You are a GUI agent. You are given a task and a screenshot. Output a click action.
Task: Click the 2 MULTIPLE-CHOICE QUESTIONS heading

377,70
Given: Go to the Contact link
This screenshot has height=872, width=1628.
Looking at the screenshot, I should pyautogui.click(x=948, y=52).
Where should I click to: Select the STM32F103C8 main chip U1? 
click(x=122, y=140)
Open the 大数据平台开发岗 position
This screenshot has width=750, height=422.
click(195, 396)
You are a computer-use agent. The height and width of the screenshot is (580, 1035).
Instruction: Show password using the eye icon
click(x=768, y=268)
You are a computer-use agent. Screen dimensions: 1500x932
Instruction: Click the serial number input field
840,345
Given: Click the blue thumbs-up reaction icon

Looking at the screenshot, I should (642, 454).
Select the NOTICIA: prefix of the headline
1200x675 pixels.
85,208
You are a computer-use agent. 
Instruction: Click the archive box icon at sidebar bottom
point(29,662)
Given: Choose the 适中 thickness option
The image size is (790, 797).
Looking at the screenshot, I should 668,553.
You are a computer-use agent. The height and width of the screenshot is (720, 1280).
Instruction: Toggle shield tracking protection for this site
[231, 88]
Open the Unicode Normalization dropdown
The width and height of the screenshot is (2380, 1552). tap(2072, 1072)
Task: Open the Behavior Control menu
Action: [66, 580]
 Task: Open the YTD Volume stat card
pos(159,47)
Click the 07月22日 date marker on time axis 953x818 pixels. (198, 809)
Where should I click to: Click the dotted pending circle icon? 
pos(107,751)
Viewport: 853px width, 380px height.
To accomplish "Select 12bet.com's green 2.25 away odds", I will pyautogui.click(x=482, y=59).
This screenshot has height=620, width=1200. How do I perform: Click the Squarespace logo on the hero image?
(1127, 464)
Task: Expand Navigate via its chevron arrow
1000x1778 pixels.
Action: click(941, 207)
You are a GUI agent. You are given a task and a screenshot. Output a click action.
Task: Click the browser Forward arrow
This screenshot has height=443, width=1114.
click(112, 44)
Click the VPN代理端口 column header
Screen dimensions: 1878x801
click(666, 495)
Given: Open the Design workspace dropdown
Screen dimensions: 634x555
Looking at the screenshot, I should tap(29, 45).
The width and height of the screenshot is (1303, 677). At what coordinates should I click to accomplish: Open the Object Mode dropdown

[Work instructions] Among the records above, repeat exactly the line with "Given: Choose the 适中 thickness option", the line with "Task: Click the browser Forward arrow", and every line in between, and only those.

[Task answer]
Given: Choose the 适中 thickness option
The image size is (790, 797).
Looking at the screenshot, I should 668,553.
You are a computer-use agent. The height and width of the screenshot is (720, 1280).
Instruction: Toggle shield tracking protection for this site
[231, 88]
Open the Unicode Normalization dropdown
The width and height of the screenshot is (2380, 1552). tap(2072, 1072)
Task: Open the Behavior Control menu
Action: [66, 580]
 Task: Open the YTD Volume stat card
pos(159,47)
Click the 07月22日 date marker on time axis 953x818 pixels. (198, 809)
Where should I click to: Click the dotted pending circle icon? 
pos(107,751)
Viewport: 853px width, 380px height.
To accomplish "Select 12bet.com's green 2.25 away odds", I will pyautogui.click(x=482, y=59).
This screenshot has height=620, width=1200. How do I perform: Click the Squarespace logo on the hero image?
(1127, 464)
Task: Expand Navigate via its chevron arrow
1000x1778 pixels.
Action: click(941, 207)
You are a GUI agent. You are given a task and a screenshot. Output a click action.
Task: Click the browser Forward arrow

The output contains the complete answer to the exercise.